- **Aim of the task**
Among these entries, count the lines containing the word "computer" and answer with only the number.

- **Supplied data**

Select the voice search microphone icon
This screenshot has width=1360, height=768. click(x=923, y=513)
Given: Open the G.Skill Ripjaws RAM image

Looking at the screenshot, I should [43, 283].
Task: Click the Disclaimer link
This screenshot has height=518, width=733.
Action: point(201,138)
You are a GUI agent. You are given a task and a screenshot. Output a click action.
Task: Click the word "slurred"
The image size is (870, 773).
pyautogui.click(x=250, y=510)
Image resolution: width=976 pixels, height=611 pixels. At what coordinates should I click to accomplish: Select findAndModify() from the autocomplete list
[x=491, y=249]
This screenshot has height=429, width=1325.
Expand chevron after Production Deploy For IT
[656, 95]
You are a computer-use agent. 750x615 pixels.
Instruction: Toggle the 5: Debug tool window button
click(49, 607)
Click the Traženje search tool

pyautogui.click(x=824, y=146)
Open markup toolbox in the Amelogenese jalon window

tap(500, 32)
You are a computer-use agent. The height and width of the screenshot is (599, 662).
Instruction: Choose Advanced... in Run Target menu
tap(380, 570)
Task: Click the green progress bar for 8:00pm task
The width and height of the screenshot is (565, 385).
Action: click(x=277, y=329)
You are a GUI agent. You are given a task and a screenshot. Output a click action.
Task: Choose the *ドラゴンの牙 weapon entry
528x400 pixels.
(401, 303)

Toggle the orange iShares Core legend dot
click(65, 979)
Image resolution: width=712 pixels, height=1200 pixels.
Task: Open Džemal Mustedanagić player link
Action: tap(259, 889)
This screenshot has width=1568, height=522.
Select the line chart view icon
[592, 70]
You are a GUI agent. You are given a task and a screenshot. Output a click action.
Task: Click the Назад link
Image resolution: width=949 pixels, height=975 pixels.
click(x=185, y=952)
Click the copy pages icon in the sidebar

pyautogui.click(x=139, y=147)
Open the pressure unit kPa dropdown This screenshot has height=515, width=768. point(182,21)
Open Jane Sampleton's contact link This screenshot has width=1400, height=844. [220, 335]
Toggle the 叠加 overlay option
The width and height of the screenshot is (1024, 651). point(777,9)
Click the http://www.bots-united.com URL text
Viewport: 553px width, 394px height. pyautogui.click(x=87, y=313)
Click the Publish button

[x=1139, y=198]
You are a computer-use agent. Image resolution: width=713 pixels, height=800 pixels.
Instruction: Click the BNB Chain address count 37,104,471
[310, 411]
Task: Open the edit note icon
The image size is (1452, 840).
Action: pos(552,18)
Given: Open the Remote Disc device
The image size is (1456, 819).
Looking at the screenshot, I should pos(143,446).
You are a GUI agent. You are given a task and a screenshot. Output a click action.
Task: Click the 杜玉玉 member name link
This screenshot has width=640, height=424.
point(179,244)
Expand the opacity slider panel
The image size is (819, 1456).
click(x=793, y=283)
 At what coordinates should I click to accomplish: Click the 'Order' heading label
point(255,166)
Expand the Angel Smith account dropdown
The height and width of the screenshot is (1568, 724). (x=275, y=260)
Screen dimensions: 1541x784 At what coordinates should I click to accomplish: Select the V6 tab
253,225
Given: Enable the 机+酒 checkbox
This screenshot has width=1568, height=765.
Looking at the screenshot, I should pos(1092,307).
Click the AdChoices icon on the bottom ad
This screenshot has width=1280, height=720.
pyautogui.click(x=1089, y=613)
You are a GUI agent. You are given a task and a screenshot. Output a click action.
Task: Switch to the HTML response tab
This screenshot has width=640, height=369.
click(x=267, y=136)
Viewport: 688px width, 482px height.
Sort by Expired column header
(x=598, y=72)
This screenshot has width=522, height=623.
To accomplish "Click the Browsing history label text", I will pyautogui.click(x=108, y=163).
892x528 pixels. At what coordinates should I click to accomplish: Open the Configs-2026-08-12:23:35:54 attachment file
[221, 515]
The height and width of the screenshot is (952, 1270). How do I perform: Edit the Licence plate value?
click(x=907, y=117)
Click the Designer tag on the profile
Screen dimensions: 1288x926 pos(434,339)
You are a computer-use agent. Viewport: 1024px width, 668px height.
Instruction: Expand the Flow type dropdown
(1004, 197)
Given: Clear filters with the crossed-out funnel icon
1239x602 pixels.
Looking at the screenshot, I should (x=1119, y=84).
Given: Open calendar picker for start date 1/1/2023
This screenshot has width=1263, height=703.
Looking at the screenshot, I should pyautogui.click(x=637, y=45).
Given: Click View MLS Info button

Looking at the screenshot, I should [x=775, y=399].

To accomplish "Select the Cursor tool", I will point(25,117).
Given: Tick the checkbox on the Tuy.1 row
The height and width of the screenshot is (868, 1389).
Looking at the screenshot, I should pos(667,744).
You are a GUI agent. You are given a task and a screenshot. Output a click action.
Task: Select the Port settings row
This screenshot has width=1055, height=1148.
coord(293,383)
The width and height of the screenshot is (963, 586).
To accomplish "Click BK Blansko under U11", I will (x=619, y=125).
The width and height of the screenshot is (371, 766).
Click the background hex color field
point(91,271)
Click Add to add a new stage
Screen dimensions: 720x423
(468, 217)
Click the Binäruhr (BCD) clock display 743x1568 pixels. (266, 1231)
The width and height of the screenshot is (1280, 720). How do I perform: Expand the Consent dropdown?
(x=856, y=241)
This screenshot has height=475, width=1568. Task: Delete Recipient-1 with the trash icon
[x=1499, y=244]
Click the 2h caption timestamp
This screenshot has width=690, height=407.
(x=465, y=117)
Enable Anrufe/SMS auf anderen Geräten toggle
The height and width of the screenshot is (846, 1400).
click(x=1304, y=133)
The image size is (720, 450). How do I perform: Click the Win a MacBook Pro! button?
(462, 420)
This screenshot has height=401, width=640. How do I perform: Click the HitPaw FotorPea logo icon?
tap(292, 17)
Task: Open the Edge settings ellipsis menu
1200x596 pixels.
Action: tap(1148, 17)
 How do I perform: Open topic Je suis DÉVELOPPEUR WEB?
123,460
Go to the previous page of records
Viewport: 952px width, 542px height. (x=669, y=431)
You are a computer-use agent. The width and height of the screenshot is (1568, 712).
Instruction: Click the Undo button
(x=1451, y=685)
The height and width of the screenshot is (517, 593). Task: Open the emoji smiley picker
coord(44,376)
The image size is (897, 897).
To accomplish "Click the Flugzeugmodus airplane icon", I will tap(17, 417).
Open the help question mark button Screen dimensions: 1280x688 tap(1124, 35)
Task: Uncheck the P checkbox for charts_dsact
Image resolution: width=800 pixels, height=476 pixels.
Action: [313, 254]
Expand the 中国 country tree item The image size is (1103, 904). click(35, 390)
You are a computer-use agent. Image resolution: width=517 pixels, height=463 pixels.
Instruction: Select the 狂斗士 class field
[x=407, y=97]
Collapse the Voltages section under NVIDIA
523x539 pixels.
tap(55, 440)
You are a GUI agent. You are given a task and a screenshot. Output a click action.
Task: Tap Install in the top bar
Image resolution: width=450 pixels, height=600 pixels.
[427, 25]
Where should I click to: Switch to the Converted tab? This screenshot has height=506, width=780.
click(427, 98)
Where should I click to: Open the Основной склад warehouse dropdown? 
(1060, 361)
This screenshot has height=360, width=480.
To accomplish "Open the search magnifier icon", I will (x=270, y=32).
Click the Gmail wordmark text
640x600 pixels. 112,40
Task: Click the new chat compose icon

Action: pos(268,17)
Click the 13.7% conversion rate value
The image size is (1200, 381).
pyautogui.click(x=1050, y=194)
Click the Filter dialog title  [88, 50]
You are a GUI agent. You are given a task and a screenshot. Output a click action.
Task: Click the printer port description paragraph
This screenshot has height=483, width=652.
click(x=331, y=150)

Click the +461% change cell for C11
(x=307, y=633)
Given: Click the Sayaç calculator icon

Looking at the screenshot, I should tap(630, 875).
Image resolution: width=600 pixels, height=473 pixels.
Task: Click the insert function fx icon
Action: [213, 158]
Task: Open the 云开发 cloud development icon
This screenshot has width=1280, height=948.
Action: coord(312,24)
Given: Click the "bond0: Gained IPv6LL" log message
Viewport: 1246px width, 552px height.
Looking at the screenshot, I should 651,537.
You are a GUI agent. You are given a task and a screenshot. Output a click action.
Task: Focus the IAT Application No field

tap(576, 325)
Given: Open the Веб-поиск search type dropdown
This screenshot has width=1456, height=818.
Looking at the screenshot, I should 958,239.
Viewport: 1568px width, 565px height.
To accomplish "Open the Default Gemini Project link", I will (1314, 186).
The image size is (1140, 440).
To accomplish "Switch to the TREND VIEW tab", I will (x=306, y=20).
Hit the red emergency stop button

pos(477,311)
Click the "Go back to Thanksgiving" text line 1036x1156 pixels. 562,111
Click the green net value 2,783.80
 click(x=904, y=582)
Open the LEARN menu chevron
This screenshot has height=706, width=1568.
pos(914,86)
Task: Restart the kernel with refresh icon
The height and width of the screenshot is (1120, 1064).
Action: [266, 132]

- **Answer to the problem**
6